_WHAT TO WORK ON_
Reproduce exactly the lines below from the one containing "Show the ALT" through the one containing "Image resolution: width=700", including both, and nothing else.
---------- EXCERPTED DATA
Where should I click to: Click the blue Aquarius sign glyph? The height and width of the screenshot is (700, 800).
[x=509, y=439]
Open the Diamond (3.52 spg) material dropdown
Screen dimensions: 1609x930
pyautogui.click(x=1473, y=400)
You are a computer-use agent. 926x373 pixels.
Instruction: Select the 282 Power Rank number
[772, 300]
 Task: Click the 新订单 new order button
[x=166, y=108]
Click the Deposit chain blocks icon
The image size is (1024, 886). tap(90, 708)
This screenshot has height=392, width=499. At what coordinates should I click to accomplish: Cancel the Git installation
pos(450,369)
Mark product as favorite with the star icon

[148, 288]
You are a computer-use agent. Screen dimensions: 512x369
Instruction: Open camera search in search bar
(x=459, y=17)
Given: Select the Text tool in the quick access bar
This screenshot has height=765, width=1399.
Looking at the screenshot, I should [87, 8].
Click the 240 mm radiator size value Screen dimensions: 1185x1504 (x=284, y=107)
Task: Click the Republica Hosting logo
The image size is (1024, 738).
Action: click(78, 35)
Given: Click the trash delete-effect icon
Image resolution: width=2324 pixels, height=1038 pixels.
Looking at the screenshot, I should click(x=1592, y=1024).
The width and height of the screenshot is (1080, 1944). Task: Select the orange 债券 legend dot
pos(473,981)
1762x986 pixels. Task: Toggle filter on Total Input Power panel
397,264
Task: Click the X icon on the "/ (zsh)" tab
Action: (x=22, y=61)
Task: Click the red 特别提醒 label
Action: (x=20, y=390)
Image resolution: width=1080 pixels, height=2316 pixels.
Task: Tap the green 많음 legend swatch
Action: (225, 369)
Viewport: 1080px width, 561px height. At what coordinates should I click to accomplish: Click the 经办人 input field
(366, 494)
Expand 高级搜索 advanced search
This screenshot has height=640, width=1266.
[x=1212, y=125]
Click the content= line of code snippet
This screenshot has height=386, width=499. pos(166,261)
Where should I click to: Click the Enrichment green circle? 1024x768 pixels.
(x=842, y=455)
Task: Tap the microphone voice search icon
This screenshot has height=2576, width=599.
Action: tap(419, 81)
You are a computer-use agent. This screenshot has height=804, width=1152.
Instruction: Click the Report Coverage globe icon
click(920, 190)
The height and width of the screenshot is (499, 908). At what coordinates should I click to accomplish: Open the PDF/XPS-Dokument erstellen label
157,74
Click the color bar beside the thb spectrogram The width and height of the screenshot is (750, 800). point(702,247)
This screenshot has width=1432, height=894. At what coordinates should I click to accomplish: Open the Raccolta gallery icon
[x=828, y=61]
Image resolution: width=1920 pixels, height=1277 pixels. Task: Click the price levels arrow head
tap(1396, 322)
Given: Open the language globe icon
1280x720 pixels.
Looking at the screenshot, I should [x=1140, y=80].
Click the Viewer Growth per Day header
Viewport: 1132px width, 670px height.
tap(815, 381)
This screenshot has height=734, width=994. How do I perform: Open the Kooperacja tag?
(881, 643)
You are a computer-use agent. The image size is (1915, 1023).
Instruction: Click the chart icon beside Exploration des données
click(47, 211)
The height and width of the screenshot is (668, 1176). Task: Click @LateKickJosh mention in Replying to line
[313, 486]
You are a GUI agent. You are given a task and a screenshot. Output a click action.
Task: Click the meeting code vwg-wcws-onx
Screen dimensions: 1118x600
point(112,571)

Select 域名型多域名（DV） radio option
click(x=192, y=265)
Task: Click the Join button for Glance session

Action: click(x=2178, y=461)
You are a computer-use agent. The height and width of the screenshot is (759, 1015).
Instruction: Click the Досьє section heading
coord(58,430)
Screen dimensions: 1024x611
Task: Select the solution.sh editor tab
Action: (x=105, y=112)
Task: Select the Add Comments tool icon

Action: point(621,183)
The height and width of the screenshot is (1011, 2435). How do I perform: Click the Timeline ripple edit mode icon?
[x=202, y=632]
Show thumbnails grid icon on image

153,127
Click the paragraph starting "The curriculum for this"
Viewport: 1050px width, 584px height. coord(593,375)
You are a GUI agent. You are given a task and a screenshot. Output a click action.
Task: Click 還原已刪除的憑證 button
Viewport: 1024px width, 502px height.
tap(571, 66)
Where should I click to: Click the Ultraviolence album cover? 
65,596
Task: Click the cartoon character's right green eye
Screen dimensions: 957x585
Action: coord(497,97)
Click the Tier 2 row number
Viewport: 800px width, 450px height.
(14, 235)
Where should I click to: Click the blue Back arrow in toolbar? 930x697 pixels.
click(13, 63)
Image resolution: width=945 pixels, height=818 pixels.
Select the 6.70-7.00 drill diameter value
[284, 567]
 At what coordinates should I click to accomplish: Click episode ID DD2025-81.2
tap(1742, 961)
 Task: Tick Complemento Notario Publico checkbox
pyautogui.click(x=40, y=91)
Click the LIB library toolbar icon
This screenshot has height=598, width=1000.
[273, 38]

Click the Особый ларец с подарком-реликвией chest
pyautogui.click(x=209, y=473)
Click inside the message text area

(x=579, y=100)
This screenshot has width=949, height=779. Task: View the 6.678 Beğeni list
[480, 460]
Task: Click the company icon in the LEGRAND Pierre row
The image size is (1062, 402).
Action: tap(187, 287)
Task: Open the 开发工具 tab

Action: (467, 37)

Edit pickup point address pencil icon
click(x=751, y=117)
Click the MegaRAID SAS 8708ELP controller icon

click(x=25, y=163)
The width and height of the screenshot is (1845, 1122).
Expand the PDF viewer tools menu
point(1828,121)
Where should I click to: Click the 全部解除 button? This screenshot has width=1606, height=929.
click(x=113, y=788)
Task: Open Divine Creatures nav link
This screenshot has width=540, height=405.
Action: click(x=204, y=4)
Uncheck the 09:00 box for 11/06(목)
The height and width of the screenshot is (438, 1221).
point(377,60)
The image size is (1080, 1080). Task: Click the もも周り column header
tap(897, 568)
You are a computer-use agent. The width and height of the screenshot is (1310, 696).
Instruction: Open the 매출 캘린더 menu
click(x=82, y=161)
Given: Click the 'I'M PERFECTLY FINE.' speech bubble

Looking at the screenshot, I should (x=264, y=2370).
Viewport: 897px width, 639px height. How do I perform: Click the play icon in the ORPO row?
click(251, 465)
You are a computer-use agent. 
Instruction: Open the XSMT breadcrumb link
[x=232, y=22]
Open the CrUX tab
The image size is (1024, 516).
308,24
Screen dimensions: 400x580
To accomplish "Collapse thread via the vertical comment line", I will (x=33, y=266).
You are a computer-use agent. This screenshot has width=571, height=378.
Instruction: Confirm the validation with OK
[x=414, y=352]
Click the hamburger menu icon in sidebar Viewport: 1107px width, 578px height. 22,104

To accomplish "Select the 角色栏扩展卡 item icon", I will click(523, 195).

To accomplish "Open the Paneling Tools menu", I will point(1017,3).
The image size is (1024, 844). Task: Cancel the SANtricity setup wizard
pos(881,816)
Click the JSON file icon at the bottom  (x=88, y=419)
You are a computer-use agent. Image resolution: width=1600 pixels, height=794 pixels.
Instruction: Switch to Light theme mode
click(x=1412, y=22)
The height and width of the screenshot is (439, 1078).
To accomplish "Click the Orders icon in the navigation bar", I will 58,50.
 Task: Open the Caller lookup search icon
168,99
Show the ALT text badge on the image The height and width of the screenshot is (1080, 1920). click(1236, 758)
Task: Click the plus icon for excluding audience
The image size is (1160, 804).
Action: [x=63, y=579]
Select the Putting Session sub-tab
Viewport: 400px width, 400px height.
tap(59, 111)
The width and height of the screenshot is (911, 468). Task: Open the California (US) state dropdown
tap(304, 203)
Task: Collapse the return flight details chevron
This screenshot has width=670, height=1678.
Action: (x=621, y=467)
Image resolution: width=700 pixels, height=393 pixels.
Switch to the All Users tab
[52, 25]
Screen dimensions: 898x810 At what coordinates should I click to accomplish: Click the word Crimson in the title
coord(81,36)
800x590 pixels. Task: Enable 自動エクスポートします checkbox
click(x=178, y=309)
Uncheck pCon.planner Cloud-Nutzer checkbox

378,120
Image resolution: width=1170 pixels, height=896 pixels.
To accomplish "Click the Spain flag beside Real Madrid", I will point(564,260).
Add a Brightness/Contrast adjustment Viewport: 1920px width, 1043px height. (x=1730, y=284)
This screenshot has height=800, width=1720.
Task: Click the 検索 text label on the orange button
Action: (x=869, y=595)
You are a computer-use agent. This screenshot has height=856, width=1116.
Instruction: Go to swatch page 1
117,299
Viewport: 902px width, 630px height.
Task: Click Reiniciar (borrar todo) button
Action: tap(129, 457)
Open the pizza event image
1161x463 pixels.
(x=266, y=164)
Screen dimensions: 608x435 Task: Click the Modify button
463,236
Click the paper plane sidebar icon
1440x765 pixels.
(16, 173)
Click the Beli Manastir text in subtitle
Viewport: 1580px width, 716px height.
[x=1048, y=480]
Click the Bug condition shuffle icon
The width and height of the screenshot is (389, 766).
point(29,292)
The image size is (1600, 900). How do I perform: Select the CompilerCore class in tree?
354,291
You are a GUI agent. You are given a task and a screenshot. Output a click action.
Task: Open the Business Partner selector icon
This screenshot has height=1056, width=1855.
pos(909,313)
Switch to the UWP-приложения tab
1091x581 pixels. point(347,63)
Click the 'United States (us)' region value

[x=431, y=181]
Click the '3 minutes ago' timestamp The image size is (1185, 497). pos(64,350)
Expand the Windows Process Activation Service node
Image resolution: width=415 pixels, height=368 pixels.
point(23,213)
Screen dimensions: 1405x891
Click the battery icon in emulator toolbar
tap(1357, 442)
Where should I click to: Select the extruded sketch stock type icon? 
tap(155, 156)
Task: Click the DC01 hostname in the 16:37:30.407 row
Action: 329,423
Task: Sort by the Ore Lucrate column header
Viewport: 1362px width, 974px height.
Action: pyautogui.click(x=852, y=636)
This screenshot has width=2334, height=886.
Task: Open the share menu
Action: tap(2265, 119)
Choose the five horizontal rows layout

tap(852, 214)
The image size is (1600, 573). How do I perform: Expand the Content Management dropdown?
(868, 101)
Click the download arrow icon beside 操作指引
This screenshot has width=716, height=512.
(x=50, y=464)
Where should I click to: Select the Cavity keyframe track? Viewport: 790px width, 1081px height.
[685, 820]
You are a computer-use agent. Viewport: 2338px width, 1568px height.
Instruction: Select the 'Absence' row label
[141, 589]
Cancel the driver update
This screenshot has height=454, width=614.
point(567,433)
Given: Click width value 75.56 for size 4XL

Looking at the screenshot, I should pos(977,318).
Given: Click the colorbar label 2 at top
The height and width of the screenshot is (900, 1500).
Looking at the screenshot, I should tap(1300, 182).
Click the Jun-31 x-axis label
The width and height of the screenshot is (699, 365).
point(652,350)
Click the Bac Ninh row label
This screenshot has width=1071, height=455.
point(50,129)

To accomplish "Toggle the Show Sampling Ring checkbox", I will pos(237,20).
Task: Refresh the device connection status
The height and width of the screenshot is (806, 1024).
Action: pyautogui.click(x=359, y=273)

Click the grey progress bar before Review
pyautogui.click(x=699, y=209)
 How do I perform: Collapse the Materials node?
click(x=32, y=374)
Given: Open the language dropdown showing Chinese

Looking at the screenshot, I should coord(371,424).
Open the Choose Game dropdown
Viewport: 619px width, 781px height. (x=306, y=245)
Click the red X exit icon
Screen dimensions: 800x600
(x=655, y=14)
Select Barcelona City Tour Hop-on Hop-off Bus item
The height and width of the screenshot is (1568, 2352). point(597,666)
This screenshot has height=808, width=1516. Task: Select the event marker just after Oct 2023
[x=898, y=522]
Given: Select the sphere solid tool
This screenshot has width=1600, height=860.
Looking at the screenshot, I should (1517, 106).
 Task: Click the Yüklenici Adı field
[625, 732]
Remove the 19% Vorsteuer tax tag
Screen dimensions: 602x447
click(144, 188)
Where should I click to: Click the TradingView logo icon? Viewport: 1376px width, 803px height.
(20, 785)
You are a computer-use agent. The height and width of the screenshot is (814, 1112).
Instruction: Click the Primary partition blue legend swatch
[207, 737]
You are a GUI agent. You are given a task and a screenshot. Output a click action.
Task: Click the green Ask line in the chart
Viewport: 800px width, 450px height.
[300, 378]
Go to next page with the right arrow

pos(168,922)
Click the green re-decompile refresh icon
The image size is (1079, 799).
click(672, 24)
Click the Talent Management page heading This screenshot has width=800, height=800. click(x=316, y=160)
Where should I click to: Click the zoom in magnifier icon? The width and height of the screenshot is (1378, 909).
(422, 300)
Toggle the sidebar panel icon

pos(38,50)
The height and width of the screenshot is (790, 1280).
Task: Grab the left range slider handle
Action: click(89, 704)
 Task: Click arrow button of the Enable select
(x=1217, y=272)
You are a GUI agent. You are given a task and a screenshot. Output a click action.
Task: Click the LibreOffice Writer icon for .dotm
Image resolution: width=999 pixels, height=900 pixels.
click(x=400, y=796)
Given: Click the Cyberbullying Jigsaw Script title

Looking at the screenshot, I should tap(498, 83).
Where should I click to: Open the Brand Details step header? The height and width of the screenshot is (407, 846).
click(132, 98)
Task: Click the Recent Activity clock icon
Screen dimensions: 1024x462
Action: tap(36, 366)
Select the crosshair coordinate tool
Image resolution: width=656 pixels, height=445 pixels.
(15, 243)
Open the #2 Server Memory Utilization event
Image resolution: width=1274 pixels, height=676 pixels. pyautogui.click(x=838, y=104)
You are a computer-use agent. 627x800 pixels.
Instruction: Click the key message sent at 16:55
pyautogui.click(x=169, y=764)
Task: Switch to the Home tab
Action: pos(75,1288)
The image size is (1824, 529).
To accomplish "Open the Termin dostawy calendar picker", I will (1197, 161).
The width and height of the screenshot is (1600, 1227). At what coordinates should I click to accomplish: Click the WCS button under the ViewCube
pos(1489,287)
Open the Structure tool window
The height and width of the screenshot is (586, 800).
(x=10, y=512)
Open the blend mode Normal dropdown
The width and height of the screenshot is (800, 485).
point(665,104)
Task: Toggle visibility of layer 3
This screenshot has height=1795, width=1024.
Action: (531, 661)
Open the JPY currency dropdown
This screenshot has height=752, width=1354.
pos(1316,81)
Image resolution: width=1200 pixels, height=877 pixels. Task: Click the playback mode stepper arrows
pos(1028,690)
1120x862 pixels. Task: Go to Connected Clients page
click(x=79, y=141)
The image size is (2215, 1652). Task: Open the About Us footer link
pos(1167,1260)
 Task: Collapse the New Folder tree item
--------------------
_TASK OUTPUT_
Show the ALT text badge on the image The height and width of the screenshot is (1080, 1920). click(1236, 758)
Task: Click the plus icon for excluding audience
The image size is (1160, 804).
Action: [x=63, y=579]
Select the Putting Session sub-tab
Viewport: 400px width, 400px height.
tap(59, 111)
The width and height of the screenshot is (911, 468). Task: Open the California (US) state dropdown
tap(304, 203)
Task: Collapse the return flight details chevron
This screenshot has width=670, height=1678.
Action: (x=621, y=467)
Image resolution: width=700 pixels, height=393 pixels.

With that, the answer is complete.